In the material below, find each line with the word "computer" and list it.

(Information provided)

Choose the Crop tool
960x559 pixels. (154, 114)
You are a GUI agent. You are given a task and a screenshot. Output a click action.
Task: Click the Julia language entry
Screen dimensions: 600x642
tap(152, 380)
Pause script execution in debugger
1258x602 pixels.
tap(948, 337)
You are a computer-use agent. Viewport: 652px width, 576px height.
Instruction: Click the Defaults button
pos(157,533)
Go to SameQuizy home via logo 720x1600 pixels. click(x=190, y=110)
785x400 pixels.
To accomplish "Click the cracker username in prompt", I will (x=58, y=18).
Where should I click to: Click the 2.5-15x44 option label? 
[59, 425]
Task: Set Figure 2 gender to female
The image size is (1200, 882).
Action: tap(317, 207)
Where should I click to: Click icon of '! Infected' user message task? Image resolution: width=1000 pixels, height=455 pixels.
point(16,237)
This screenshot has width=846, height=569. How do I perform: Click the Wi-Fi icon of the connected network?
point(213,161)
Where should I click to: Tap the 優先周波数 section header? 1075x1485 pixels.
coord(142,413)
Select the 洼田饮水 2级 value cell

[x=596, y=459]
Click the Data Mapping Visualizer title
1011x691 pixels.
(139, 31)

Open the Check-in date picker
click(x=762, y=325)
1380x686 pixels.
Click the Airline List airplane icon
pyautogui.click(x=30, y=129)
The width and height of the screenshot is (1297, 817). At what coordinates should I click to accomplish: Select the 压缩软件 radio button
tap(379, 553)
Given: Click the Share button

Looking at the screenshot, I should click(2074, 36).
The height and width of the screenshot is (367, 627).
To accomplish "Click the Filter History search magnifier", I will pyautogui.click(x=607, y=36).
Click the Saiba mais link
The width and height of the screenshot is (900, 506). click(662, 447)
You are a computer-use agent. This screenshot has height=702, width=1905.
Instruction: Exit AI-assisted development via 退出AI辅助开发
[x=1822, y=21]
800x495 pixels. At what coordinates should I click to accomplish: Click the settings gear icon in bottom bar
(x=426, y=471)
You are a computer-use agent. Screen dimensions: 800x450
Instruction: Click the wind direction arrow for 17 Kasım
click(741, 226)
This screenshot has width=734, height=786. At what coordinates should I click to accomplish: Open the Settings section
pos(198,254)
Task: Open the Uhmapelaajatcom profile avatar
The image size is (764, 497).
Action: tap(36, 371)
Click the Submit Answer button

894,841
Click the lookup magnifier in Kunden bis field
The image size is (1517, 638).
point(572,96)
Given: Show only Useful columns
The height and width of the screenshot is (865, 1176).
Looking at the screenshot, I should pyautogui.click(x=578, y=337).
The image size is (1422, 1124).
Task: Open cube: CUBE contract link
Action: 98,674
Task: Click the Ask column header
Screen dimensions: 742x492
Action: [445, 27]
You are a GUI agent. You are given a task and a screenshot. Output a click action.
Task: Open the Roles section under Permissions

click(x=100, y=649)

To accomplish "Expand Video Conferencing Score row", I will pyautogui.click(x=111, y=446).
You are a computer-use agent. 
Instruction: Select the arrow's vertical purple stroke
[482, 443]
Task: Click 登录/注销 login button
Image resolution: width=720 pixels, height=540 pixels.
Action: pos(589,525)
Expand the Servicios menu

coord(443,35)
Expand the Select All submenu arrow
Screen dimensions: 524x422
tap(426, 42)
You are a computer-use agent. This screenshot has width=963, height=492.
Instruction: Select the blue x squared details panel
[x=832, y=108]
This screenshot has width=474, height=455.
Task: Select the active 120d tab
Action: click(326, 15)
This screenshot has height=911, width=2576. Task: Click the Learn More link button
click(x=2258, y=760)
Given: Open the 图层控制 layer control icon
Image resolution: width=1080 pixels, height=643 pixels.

(End Information provided)

## [Answer to the problem]
You are a computer-use agent. Viewport: 652px width, 576px height.
You are a computer-use agent. This screenshot has height=702, width=1905.
You are a computer-use agent. Screen dimensions: 800x450
You are a computer-use agent. 
You are a computer-use agent. This screenshot has width=963, height=492.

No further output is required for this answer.